**Given exercise**
Echo every one of the lines below word for word, but omit the pictures from your answer.

(Rows from a screen grounding dataset)
— BEGIN —

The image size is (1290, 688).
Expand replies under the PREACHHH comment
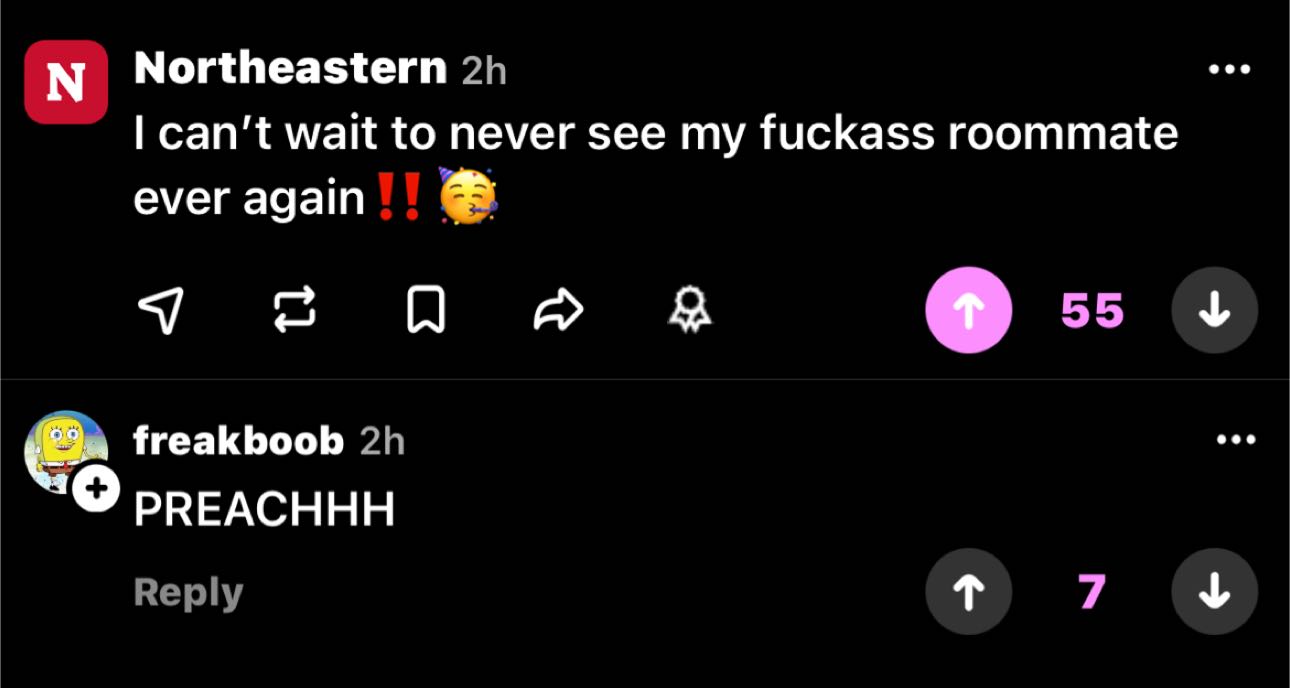(x=186, y=591)
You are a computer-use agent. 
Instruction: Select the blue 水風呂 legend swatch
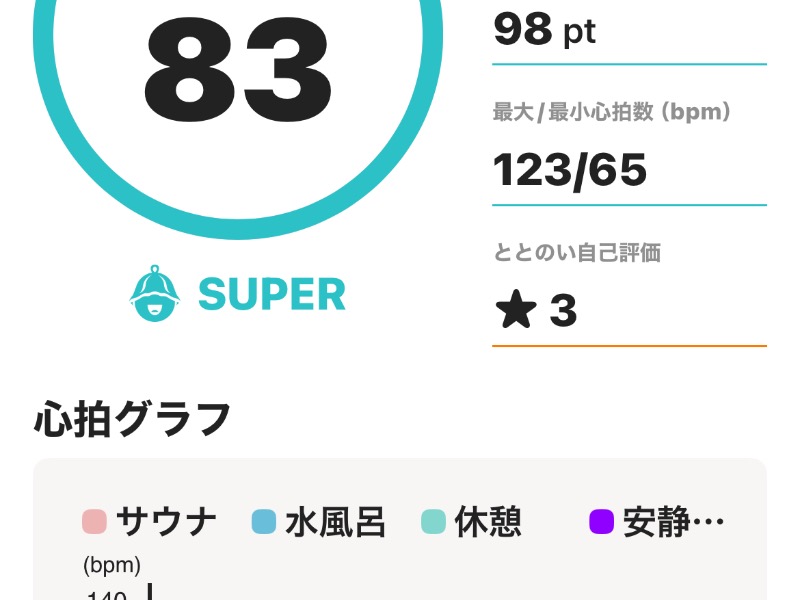[264, 521]
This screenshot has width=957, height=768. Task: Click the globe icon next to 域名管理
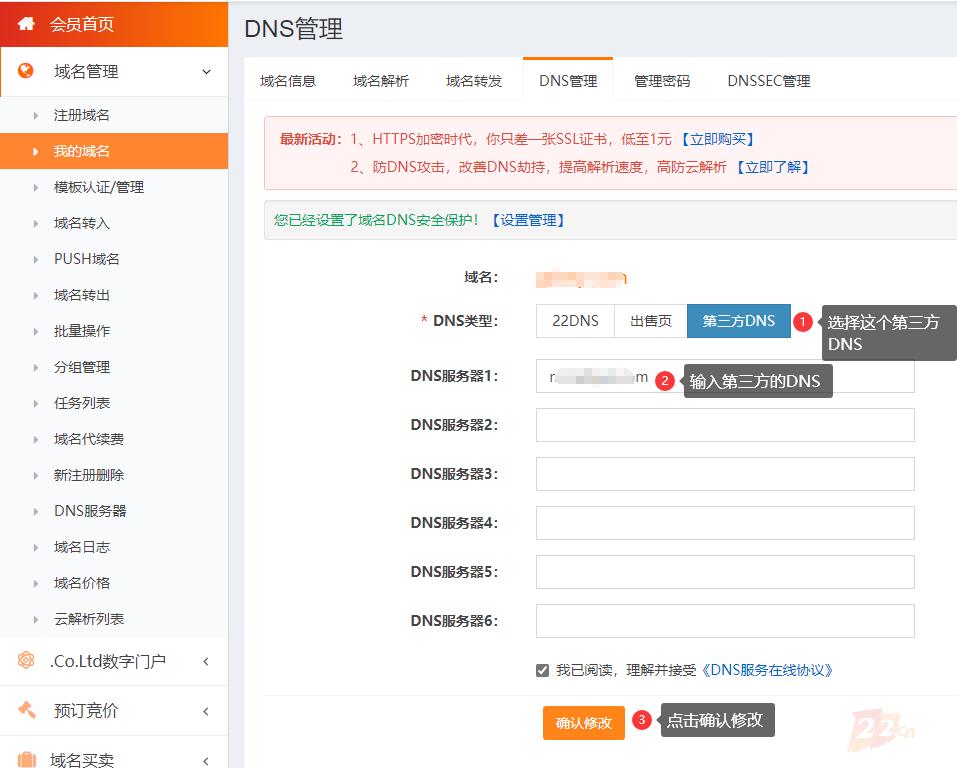(x=27, y=71)
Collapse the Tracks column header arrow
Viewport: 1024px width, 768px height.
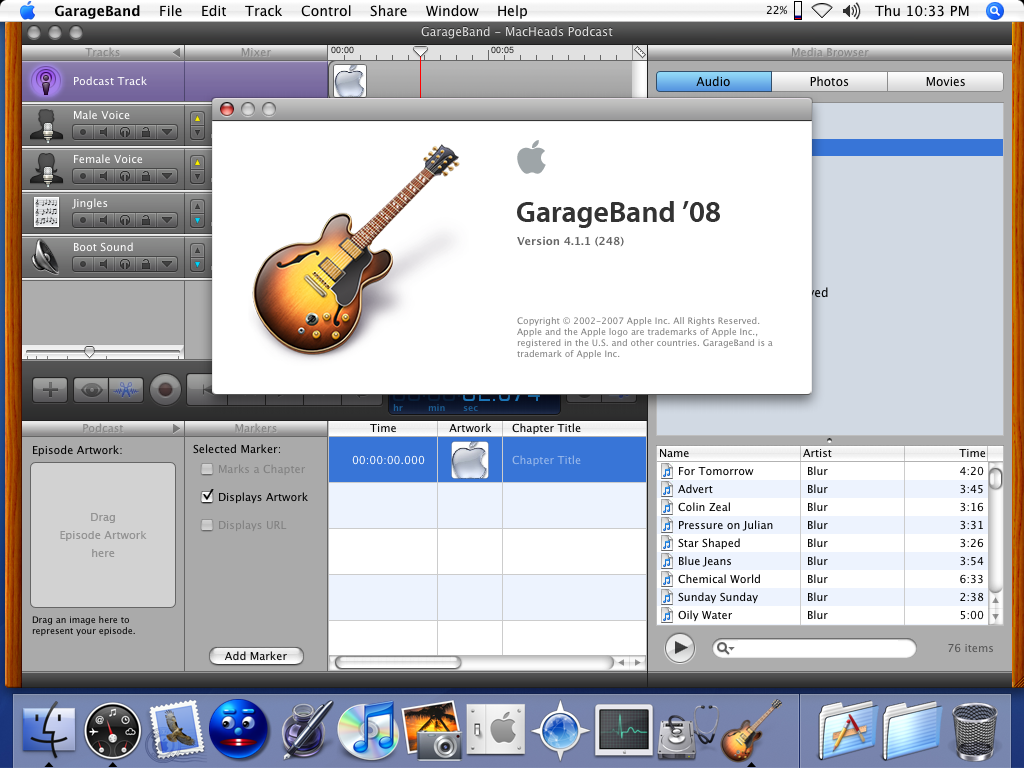176,52
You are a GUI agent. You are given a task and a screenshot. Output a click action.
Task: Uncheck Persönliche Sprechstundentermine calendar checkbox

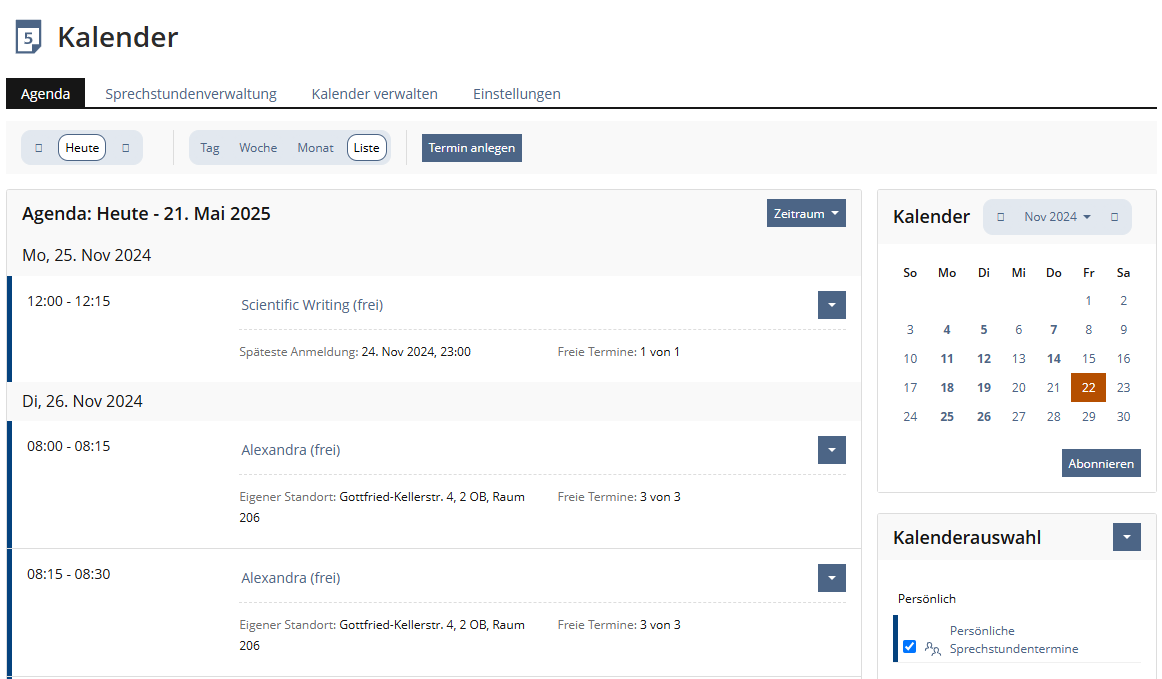click(909, 647)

— END —

**Exercise result**
The image size is (1290, 688).
Expand replies under the PREACHHH comment
(x=186, y=591)
You are a computer-use agent. 
Instruction: Select the blue 水風呂 legend swatch
[264, 521]
This screenshot has width=957, height=768. Task: Click the globe icon next to 域名管理
(x=27, y=71)
Collapse the Tracks column header arrow
Viewport: 1024px width, 768px height.
176,52
You are a GUI agent. You are given a task and a screenshot. Output a click action.
Task: Uncheck Persönliche Sprechstundentermine calendar checkbox

click(909, 647)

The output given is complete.